Endless War 5 is a Top Down Shooter with Teeth
Most browser games tend to be very casual in terms of challenge and gameplay –Endless War is not one of these titles. The stages are well planned, the enemies are relentless, and the satisfaction of finishing off all your targets and surviving till the end is palpable. Sadly, the game is hampered by a few visual flaws and performance issues –but not enough to make it unplayable. This world-war themed top down shooter boasts an impressive number of stages, vehicles to play, and enemy unit varieties to blow up. And yes, we would recommend action enthusiasts to try this out.

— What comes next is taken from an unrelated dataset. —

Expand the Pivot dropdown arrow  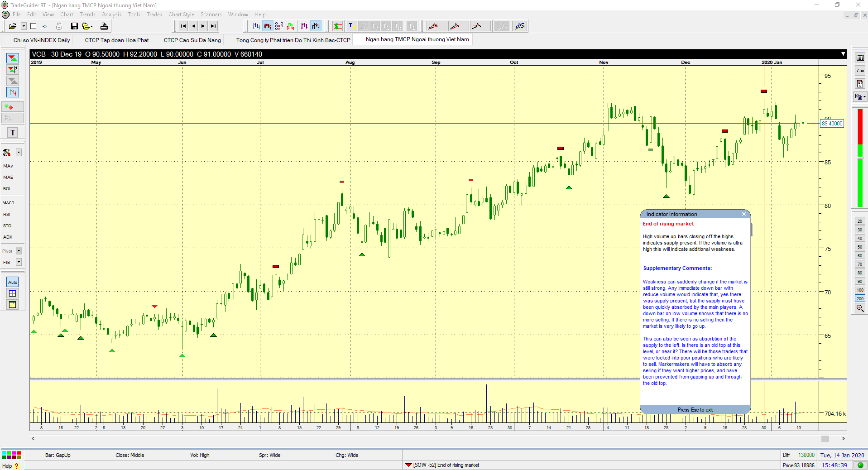tap(19, 251)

The game opens with very little instructions as to how to play –players are the basic information on how to control the vehicles, how to shoot, and once you finish the first stage, how to make use of the upload screen. Everything else lies directly on your driving skill. Movement is the key component in this game, being able to maneuver around while all other hostile units on-screen are shooting at you is a major skill that will pay till the very last stage of the game. It manages to a pretty good game for players looking for a bit of a challenge, but still manages to fall short on other expectations.
Performance is a big factor when it comes to browser games and our standard benchmark is that it should run on a netbook with little to no slowdowns. The reason for this is simple, if a game needs a dedicated video card, plenty of RAM, and a fast processor, it better be more than just a browser based game. The browser is a platform for games with low spec requirements –failing that, then it means that the game is just overreaching (the exception being most Unity 3D games, which are browser titles targeting hardcore players). Sadly, Endless War 5 falls under this category.

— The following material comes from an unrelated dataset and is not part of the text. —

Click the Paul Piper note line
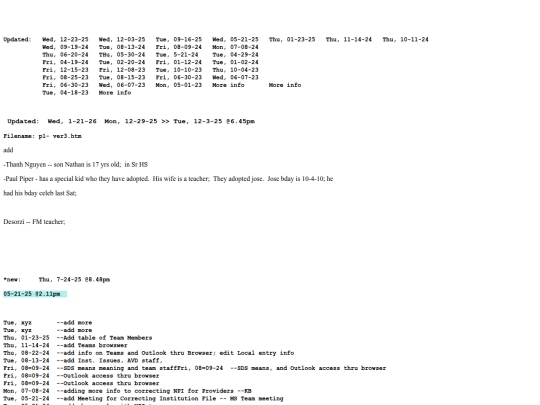Screen dimensions: 540x405 pyautogui.click(x=168, y=178)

On a netbook, the game is a little jumpy and really slow. Expect the game to hold up most of the system functions so you’re forced to just playing on this one window until you close it. That said, the game itself is not so bad. The artwork is a little rough and amateurish –from the flatly textured illustrations, unshaded in-game visuals, and even the obvious Captain America shield in the loading screen; the graphics simply fail to be original or good. But it does function well. In combat, you can easily discern the particle effects showing attacks from you and towards you.
The music is repetitive and ultimately, tiresome to listen to. It’s a nice big army-themed ditty that starts out really strong and patriotic, but after a couple of stages, it gets old quickly. At least the game allows players to enable or disable the music separately from the game sound effects.
The rest of the game follow suit in terms of quality –it looks okay at first glance, but as you go through the upgrades menu or the map layout, there is the sign of a shoddily mixed-together title. Not to say that Endless War 5 is without merit, it is a decent and mostly functional game. The way the AI is scripted is something we appreciate as there is no space for errors. The enemy units will keep shooting at you as long as you stay within range. Overall, EW5 is a game that manages to put together so many things into a single tight package. With the challenge level and the attention to small details (like the individual stats of the vehicles), the game does well. But in other areas, such as performance and delivery, it suffers a few hiccups that could use a little work.